Last Friday, 28th July, TCG had the opportunity to team up with Woodbury Boston School to undertake a planting day. We were lucky enough that it just happened to coincided with the National School Tree Day.
It was a real team effort with around 60 students, staff and helpers from Woodbury Boston providing the manpower, City of Albany staff bringing brushing to the site, local seed collector Keith Smith (Formosa Flora) supplying seed, seedlings and expertise, and two members of South Coast NRM’s Coastal Team (Liz Tanner and Rosie Smith) providing much needed support and help. It was a fantastic group of like minded people to work with!
The area where we were working, is a City of Albany coastal reserve, located between Cosy Corner East campground and Perkins Beach. This little strip of land is less than 500m in length yet criss crossed with numerous tracks. The tracks are mostly unnecessary as there is beach access at both Cosy Corner East and Perkins Beach.
In late summer the City successfully closed some of the tracks to protect what remains of the coastal vegetation. The area is extremely important as it is part of what is known as the coastal macro-corridor. This allows for movement of animals through the landscape. The coastal reserve is very narrow at this point and with all the tracks, not much cover is left to allow animals to use the corridor.

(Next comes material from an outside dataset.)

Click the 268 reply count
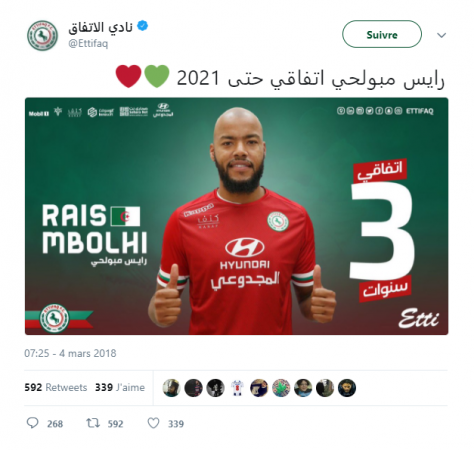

The closed tracks were the areas that were planted.
We know the critically endangered Western Ringtail Possum uses this area. This is because in recent months TCG has been surveying for possums and this area has been surveyed. What the surveys indicate, is that the possums do not stay long in the degraded area where the tracks have now been closed. We assume this is because there is little cover and lots of tracks meaning they are vulnerable to predators. Given the lack of cover, it is likely that the possums have to leave the trees to cross tracks, leaving them vulnerable to feral foxes and cats.
We count ourselves as very lucky last Friday, with the weather being pretty kind. We managed to avoid most of the rain and plant all the closed tracks. Plantings were a mix of local provenance seed, and seedlings. The students spent time selecting sites, planting seedlings, raking the ground and sowing seed. Dieback management was high on the agenda with everyone being careful to wash shoes and tools to prevent dieback spread.
It is going to be great to revisit this site in the future and see how the recovery of the vegetation progresses.